▶ _Information given_

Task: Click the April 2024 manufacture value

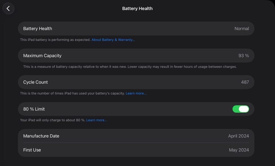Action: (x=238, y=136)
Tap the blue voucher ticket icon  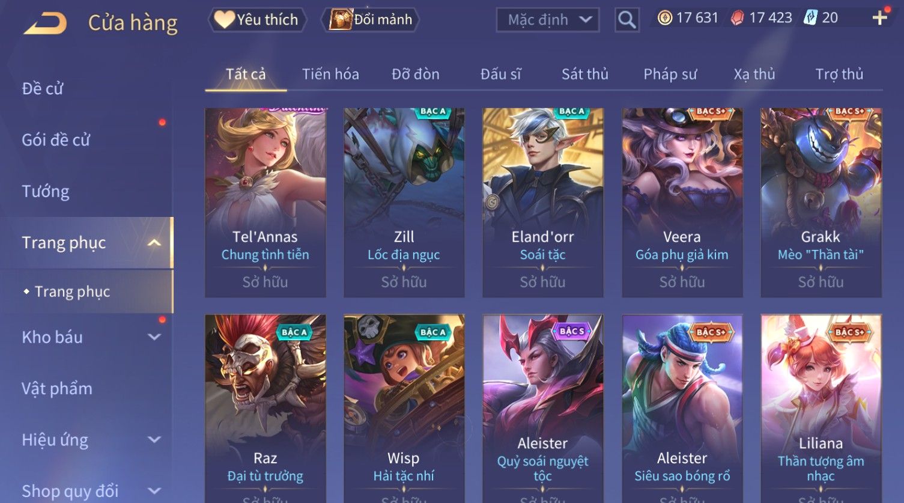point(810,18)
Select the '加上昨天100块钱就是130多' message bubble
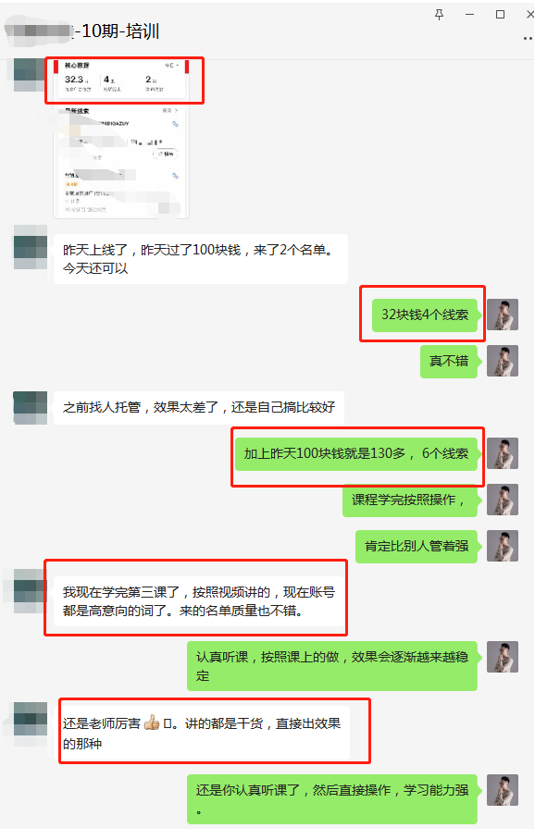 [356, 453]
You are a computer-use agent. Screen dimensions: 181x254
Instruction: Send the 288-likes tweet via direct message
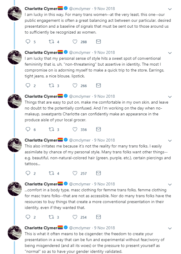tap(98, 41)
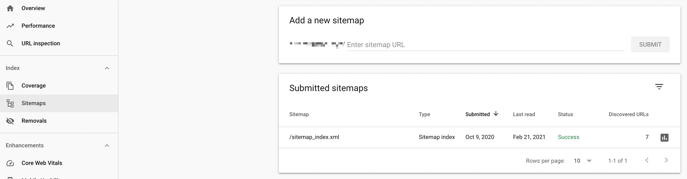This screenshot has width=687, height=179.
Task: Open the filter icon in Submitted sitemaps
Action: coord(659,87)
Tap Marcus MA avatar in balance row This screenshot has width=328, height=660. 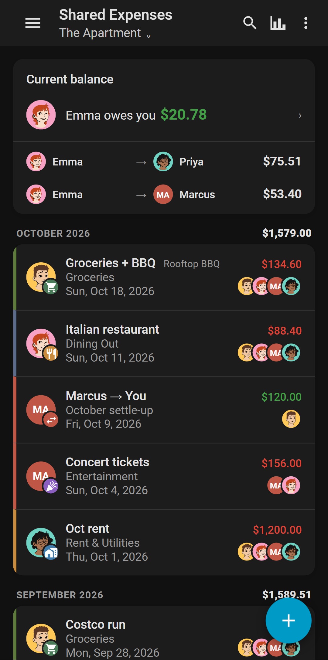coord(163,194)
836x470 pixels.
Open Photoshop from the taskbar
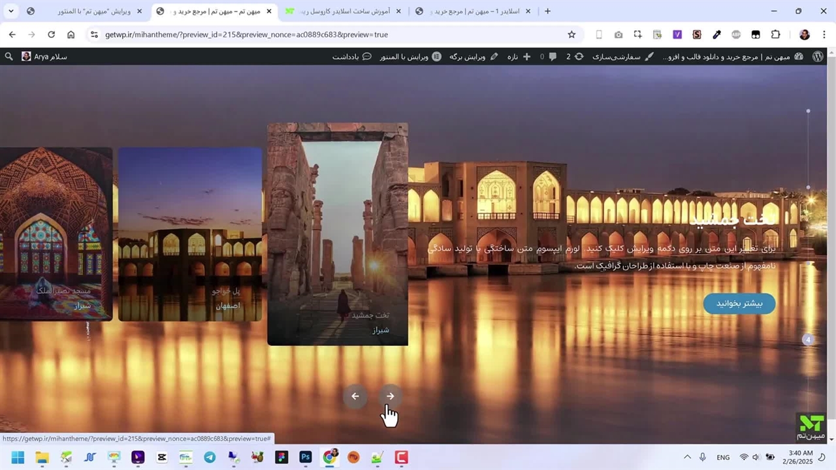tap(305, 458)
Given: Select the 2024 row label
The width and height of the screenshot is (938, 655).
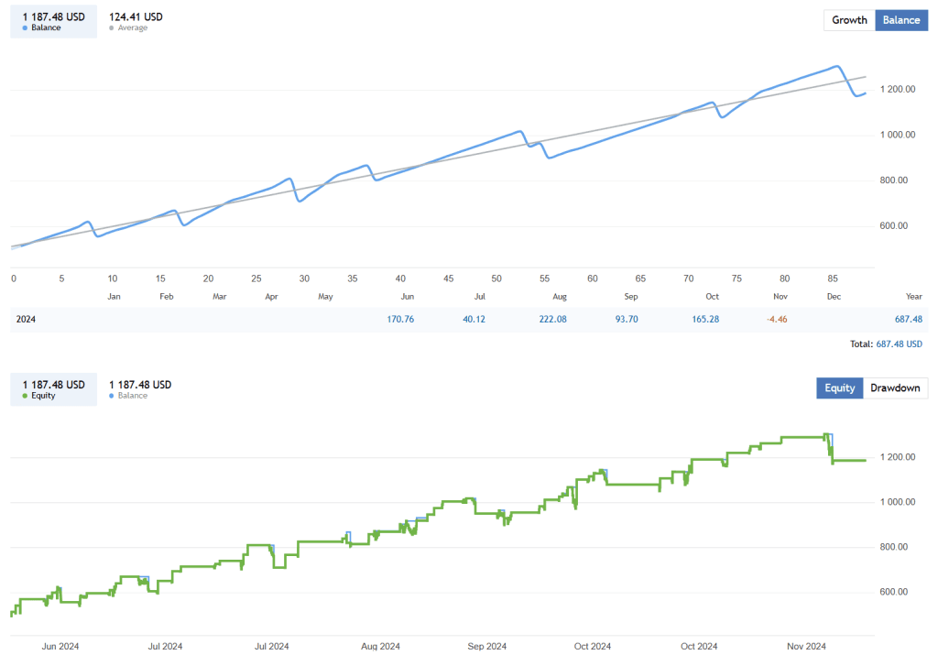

▶ _The problem_
Where a line contains "Open Photoshop from the taskbar", begin there and transcribe every line through the last one of the records above, exactly and with no pictures.

▶ _Result of this task_
Open Photoshop from the taskbar
tap(305, 458)
Given: Select the 2024 row label
The width and height of the screenshot is (938, 655).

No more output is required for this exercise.